Picnic is continuing its fight against European ‘procurement walls’. The Dutch online supermarket has sourced fifty popular A-brand products in Germany, with markedly lower prices for its Dutch customers as a result.
‘Manufacturers use tricks’
Four 1.5 litre bottles of Coca Cola regular or zero will cost just 6.99 euros this week, instead of 9.65 euros. A 750 gram jar of Nutella is down to 4.99 euros, rather than 7.14 euros.

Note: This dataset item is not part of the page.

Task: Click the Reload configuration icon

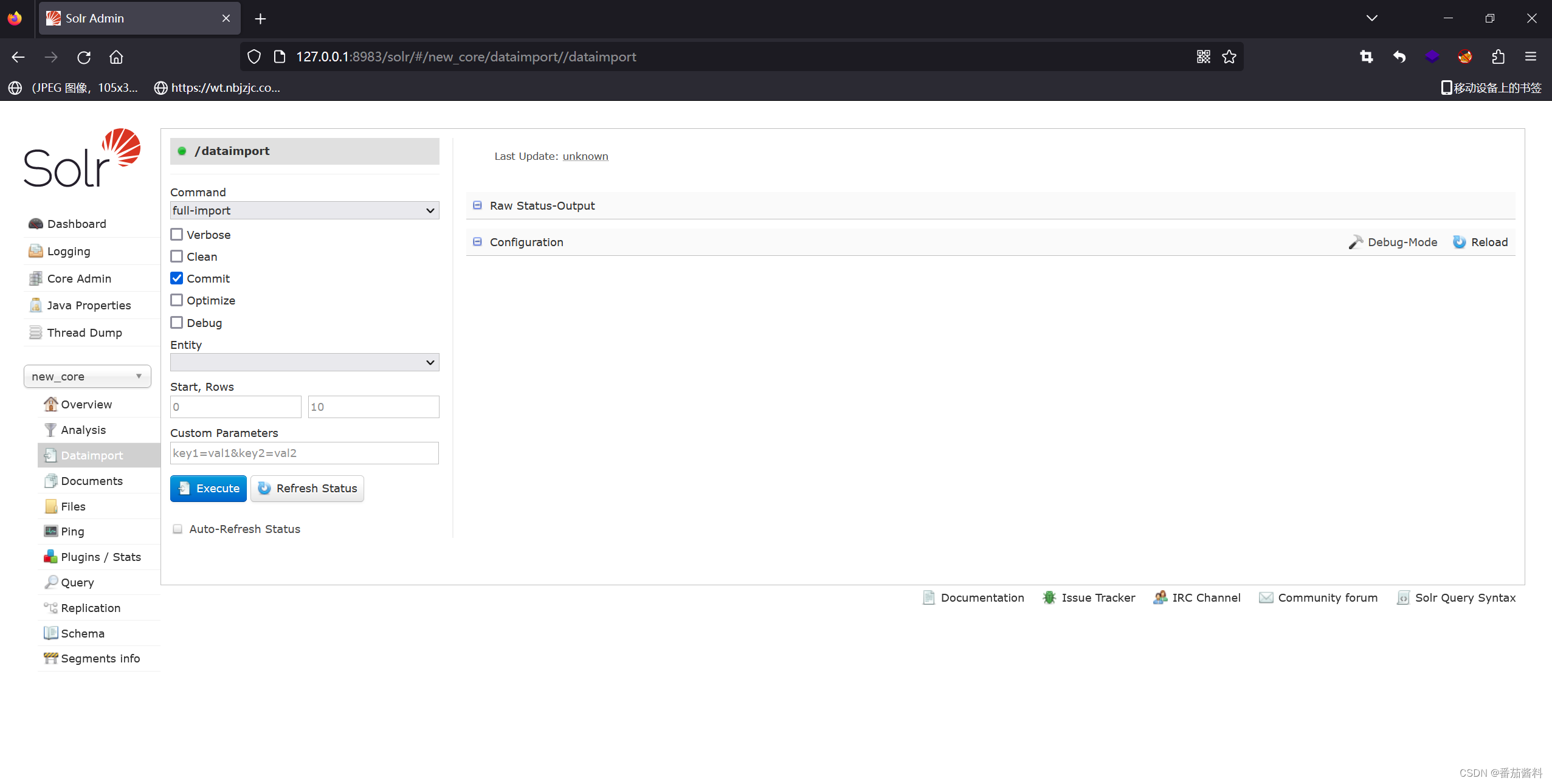Action: pos(1459,242)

The online supermarket bought the products on the German market, where many products are considerably cheaper than in the Netherlands, and put Dutch-language ingredient stickers over the German labels.
Not listing the ingredients in Dutch is one of the tricks used by manufacturers to prevent cross-border sourcing, according to Picnic. “In the European Union, there is free movement of goods”, co-founder Michiel Muller explains: “Manufacturers benefit from this by producing as cheaply as possible in a central location, but they throw up blockades when supermarkets want their customers to benefit from this advantage. This really has to stop and we will continue the fight.”
The procurement walls that manufacturers erect to make it impossible for supermarkets to source cheaper across the border are the subject of plenty of debate in the Netherlands. Supermarkets and manufacturers had to come and answer to the standing committee on economic affairs a few weeks ago about the large price differences with Germany. MP Jesse Klaver questioned why the same bottle of Nivea sunscreen costs 26.50 euros in the Netherlands, but just 8.95 euros in Germany.